* WHAT TO DO:
Rewrite the barbecue history passage below, everything from "For the next" down to "course of a day.", changing "oil borers" to "oil drillers".

* SOURCE PASSAGE:

Fire it up

The barbecue has been an integral part of New Zealand social life for—well, not that long, actually.

The barbecue has been an integral part of New Zealand social life for—well, not that long, actually.

On October 19, 1863, the events column of the Otago Daily Times invited readers to experience a “POWERFUL NOVELTY”. In fact, there were several: the appearance of a ghost at the Princess Theatre, an exhibition on the American Civil War in progress, and a Grand Gala Day near Ophir, which would culminate in a “BARBECUE”.

This was one of New Zealand’s first recorded barbecues, and given people’s unfamiliarity with the format, the ad explained that it would involve “a Bullock, which will be roasted whole, and a cask of Ale, of which the public are invited to partake”.

For the next 80 years, barbecuing was such a powerful novelty that you could make the news just by having one.

In 1942, American oil borers put on a barbecue at Midhirst, “probably the first ever held in Taranaki”, according to the Taranaki Daily News, and in 1948, a well-travelled Dunedin couple held a barbecue party recorded by the Otago Daily Times. These events had much more in common with hāngī than with the modern barbecue: meat was slow-cooked in a covered pit over the course of a day.

This all began to change in the 1950s. The suburban population in New Zealand boomed; people began entertaining at home. Barbecues, downsized and sped up, were all the rage. They transformed from community-scale events to private ones, and the cooking technique changed from braising, which took hours, to grilling, which didn’t.

* GIVEN INFORMATION:
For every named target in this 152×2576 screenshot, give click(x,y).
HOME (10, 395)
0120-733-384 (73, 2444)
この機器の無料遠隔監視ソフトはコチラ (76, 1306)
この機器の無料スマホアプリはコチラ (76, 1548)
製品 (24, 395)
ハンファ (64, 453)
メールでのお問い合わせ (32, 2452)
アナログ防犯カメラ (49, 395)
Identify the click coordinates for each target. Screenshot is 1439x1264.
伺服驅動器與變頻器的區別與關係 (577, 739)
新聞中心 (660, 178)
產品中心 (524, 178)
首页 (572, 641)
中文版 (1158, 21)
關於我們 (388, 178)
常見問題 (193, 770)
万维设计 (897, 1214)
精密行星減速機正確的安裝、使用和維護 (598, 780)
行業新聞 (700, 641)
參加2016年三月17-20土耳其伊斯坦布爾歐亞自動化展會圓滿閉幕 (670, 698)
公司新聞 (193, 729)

* TASK ANSWER:
For the next 80 years, barbecuing was such a powerful novelty that you could make the news just by having one.

In 1942, American oil drillers put on a barbecue at Midhirst, “probably the first ever held in Taranaki”, according to the Taranaki Daily News, and in 1948, a well-travelled Dunedin couple held a barbecue party recorded by the Otago Daily Times. These events had much more in common with hāngī than with the modern barbecue: meat was slow-cooked in a covered pit over the course of a day.